本書のなかで旧ジャニーズの問題を報じながら、「私達自身の報道姿勢が問われています」と語るキャスターやテレビ局の人間について、太田は「言葉の軽さ」を感じ取っている。問われていると語った人々のなかで、何人が自らの人脈を使い、率先して問題を取材して、責任を持って企画を作り上げて社会に問うたのか。もはや一連の問題は取り上げられることすら少なくなった。

 旧統一教会問題にしても、太田の発言は正義感や責任感に駆られた人々から「無知」か「軽率」というレッテルで片づけられることが多かった。彼の発言は炎上騒動を招いたが、問題を真摯に、より深く位置付けていたのはレッテルを貼って満足したジャーナリストよりも太田の方だった。彼は「いるんだかいないんだか、あるんだかないんだかわからないもの」を信じること、つまり信仰によって発展してきた人類の歴史を考察し、人間にとって「信じる力」はどのような意味を持つのかを考えている。

 ジャーナリズムの世界は「潔さ」の美学すら通り越して、「軽薄さ」に接近している。そんな時代に、なぜ太田は深みへと向かうのか。私は爆笑問題の漫才を見ながら考えていた。本書を読み、ようやく少し理解できたような気がする。キーワードは本書に織り込まれた「親切心」だ。

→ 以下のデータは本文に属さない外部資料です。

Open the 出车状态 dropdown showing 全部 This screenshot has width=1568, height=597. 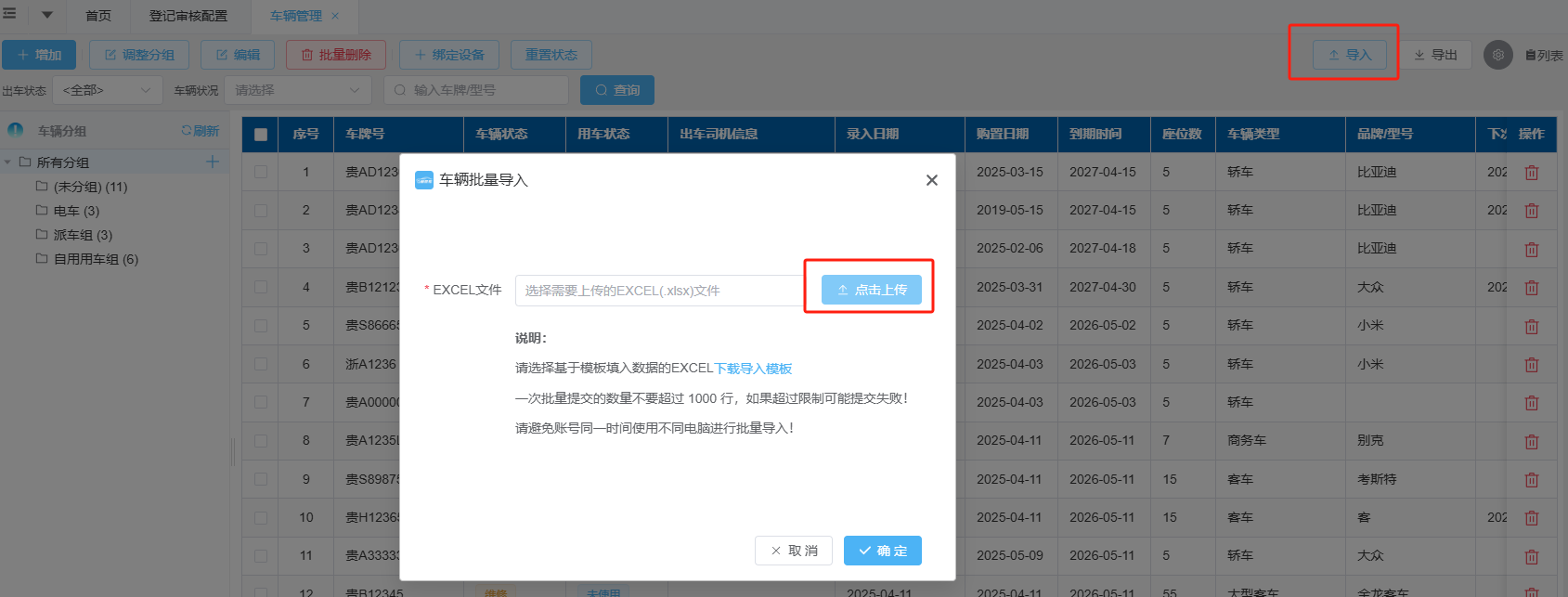(107, 90)

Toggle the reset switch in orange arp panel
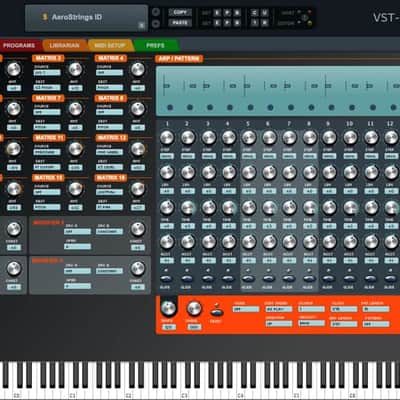pyautogui.click(x=217, y=311)
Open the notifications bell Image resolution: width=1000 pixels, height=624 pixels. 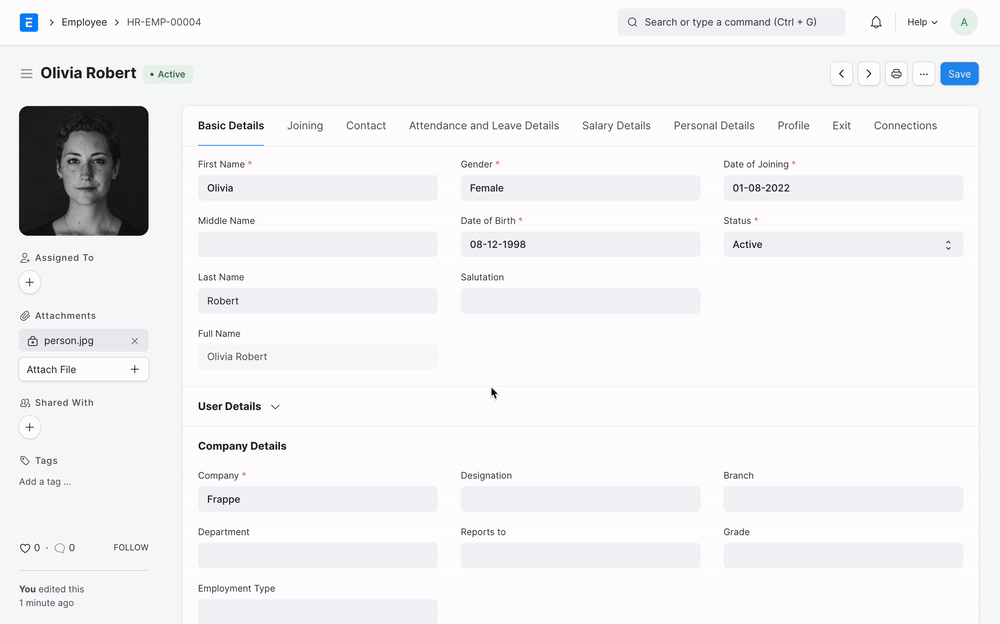[x=876, y=22]
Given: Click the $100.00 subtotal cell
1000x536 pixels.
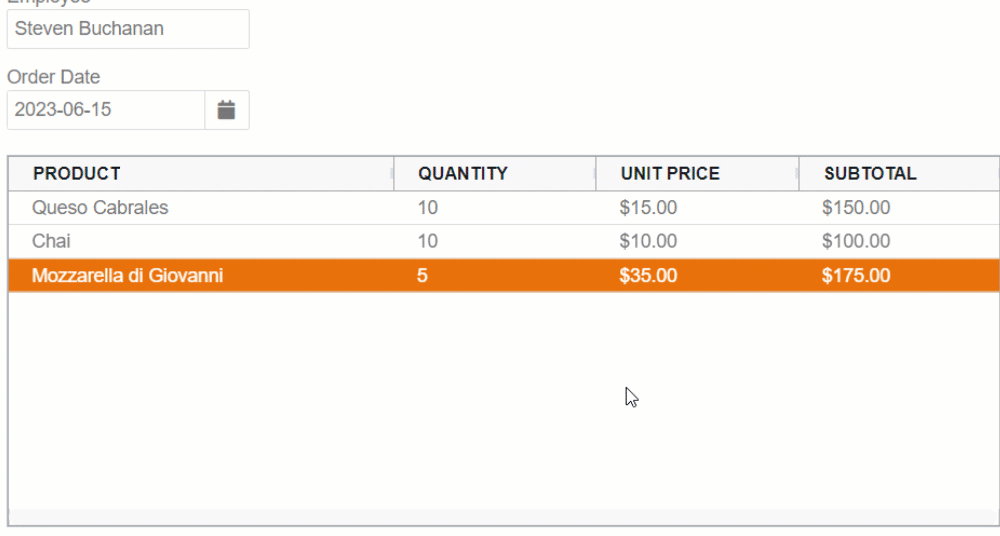Looking at the screenshot, I should tap(856, 241).
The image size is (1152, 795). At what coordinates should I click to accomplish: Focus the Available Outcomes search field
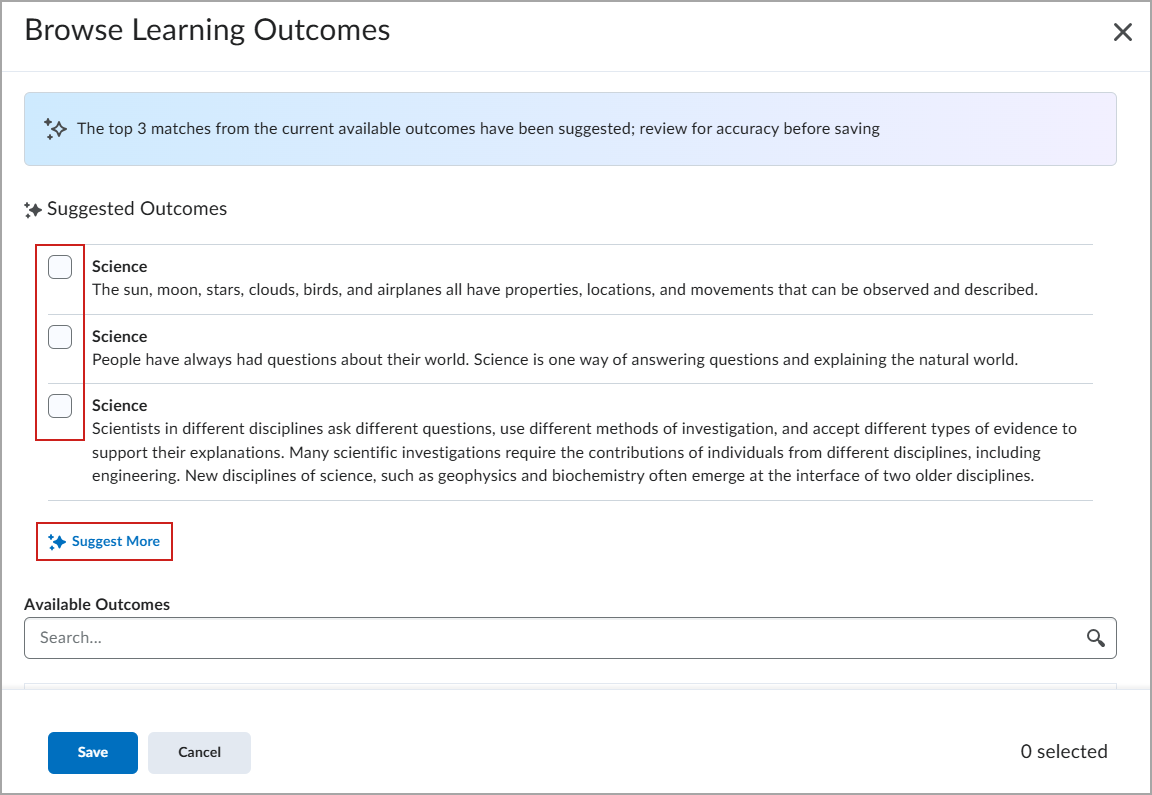tap(570, 638)
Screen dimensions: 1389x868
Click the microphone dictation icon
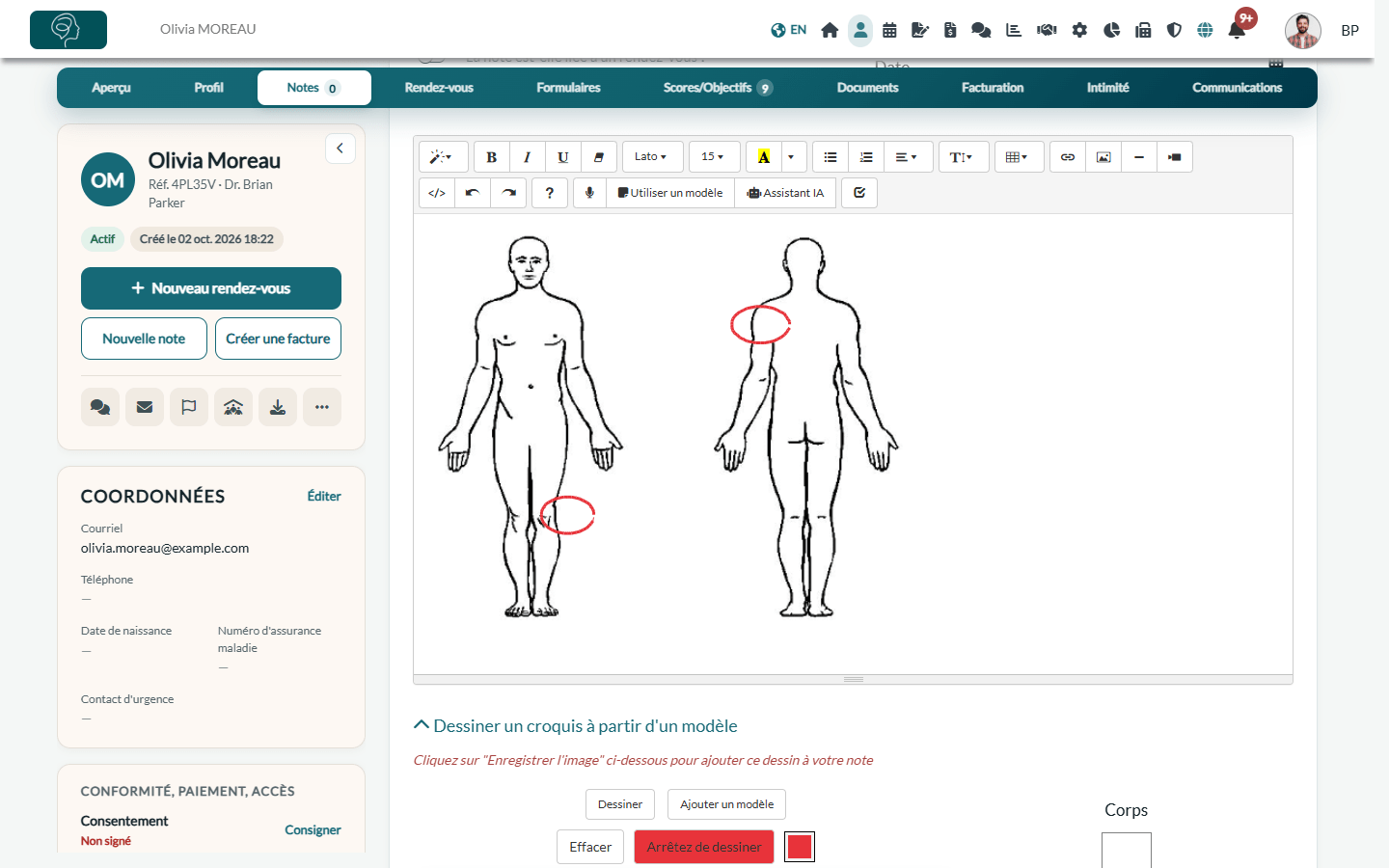click(589, 193)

「立派な人ほど難しいだろうが、時には自分の信じていたものを捨てるという愚かさ。自分の「道」に対する無責任さを持つことだ」

 自分の信じた「道」に責任を持てと説くのがよくあるパターンの説教だが、太田は対面して会って、人の意見を聞いた上で相手の意見に流されてもいいと書く。私が思うに相手と向き合い、揺らぎ、「こうした考えもある」と認め、変化することを太田は「親切心」と呼んでいる。「親切心」によって潔さからは遠のき、複雑な思考が始まり、やがて迷走が始まる。そんなものを持たずに生きた方が時代にはフィットする。だが、どうしても言葉は軽く、浅くなり、時代に耐えうる力を持たずに消費されてしまう。

 ここに忘却に抗うヒントが——と太田に言っても「俺はそんなに深く考えてないですよ。一番ウケたいだけですよ」とかわされてしまいそうだが……。だが、これだけは伝えたいと思った。この本を読んで、私は「潔くない」自分を肯定できた、と。